Nowrouz Vital Meeting to be Hold in Tehran, 14 July 2004
As six countries featuring Persian culture agree to hold a joint coordination session prior to submitting Nowrouz for the Third Proclamation of Masterpieces, the chances of registering one of the grandest celebrations in the world on the UNESCO’s document has doubled, Iranian Cultural Heritage News Agency reported on Wednesday.
In 1998, UNESCO created an international distinction entitled “Proclamation of Masterpieces of the Oral and Intangible Heritage of Humanity” to honor the most remarkable examples of the oral and Intangible heritage of humanity. According to this proclamation, traditions and rituals observed in several countries must be submitted as a common file by all those member states. As the biggest nation with Persian culture, Iran has, thus, invited 10 other countries including Pakistan, Azerbaijan, Tajikistan, Turkey, Afghanistan, and India to attend a meeting August 6-9 to coordinate the file.
“So far Pakistan, Azerbaijan, Tajikistan, Turkey, Afghanistan have accepted the invitation and we are expecting Kazakhstan to introduce its representative to the meeting in a couple of days,” said Fatemeh Farahani, cultural head of Iran’s National UNESCO Commission.
Though it has often been associated with cultural sites, monuments and museums, the cultural heritage also includes the intangible heritage, which can be defined as the body of cultural and social expressions that characterize communities and are based on tradition. These intangible forms of heritage, passed on from generation to generation, are modified through time by a process of collective recreation. They are ephemeral and therefore particularly vulnerable.
On May 18, 2001, for the first time, UNESCO proclaimed 19 of the world’s most remarkable examples of the oral and intangible heritage. Selected by a 18-member jury, the winning entries were chosen for their outstanding value as Masterpieces of the Oral and Intangible Heritage of Humanity. The global proclamation emphasizes the importance of protecting this outstanding but endangered heritage – cultural spaces and forms of popular and traditional expression – and of preserving cultural diversity.

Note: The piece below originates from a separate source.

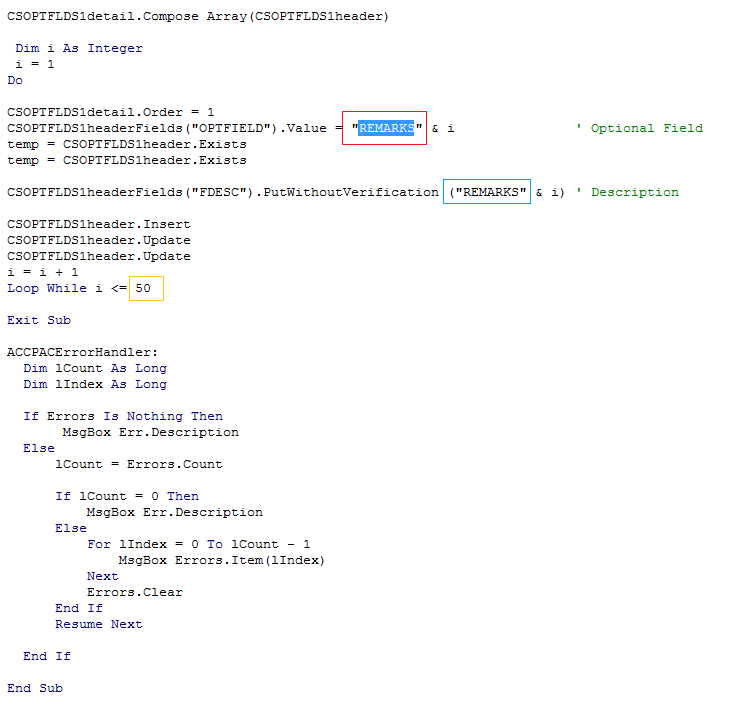
Task: Click the 'Loop While' keywords
Action: click(48, 288)
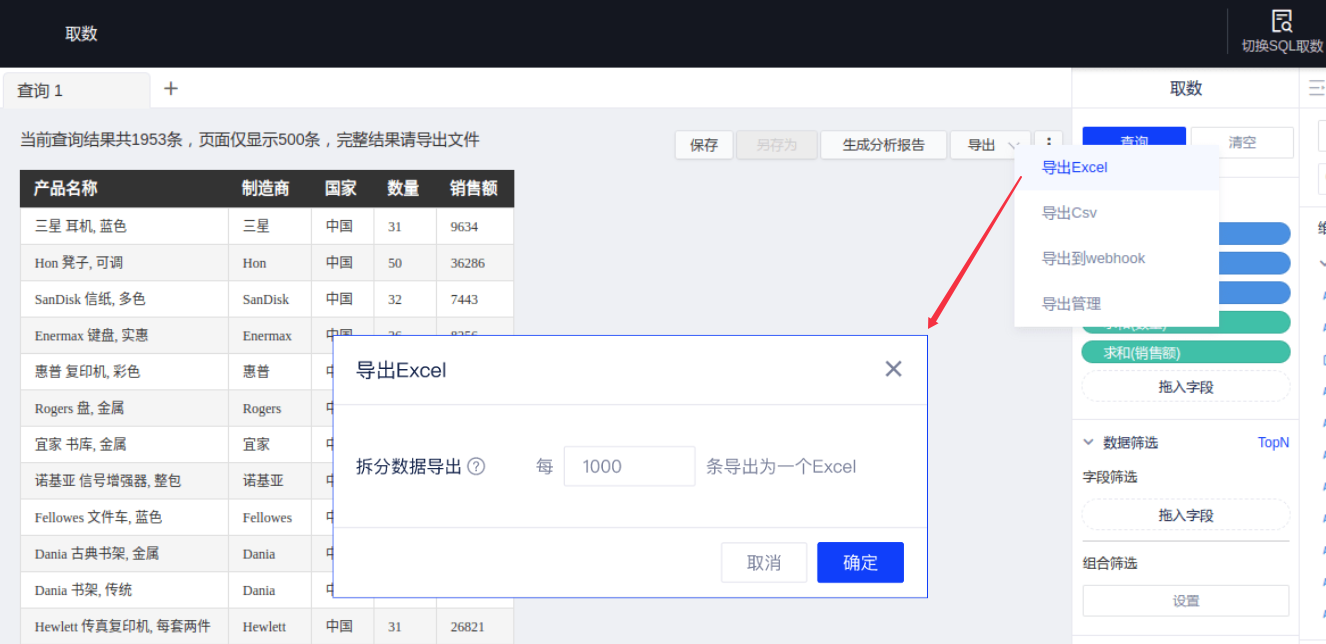
Task: Click the 生成分析报告 button
Action: coord(883,145)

Upon the recommendation of the International Jury for the First and Second Proclamations (2001 and 2003), UNESCO has so far proclaimed 47 “Masterpieces of the Oral and Intangible Heritage of Humanity” from all regions of the world. In a Circular letter, CL/3698 of 23 January 2004, the Director General invited UNESCO Members States and Associate Members to submit candidatures for the Third Proclamation of Masterpieces which will take place in Paris in July 2005.

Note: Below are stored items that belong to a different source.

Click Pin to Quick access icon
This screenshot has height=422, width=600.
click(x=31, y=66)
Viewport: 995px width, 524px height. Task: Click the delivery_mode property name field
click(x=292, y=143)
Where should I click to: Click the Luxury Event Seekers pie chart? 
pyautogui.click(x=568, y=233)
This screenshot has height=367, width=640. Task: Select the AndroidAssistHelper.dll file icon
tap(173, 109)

Nowrouz is the New Year holiday in Iran, Azerbaijan, Central Asia, Afghanistan, Pakistan, parts of India and among the Kurds. The word itself literally means “new day” in Persian, and the festival marks the beginning of the solar year and new year on the Iranian calendar, as well as among several other nationalities.
Nowrouz traditionally celebrates the awakening of nature, and even the triumph of good over the oppressive darkness of winter. It is a time to celebrate life at the time when life begins or is renewed for much of that which is on the earth. The new year is marked at the instant the sun leaves the astrological sign of Pisces and enters that of Aries. This renewal of nature is the essence of this millennia-old tradition. Originally held as a spring festival, it is believed to have been first acknowledged and named “Nowrouz” by the mythical Persian emperor Jamshid. Others credit the Achaemenid dynasty of the 12th century B.C. for institutionalizing the Nowrouz festival.
There is also a tradition, mainly in Iran, of cleaning everything in the house before Nowrouz, which may even play a role in the origins of the “spring cleaning” practiced by many American households. The spirit and significance of the holiday has often made Nowrouz a target for foreign invaders and anti-nationalist forces throughout the history of Iran. Alexander the Great and the Arab conquerors a thousand years later tried to eliminate the holiday.
The Soviet Union banned it in Central Asia and Azerbaijan, as it was considered a nationalist or Islamic holiday. The celebration was banned in Kurdish sections of Turkey, though, for the last few years, Turkish officials have allowed some festivities. Even in Iran, the birthplace of the tradition, some conservatives favored banning it just after the 1979 revolution, but public opposition was strong and the ban proved impossible to enforce.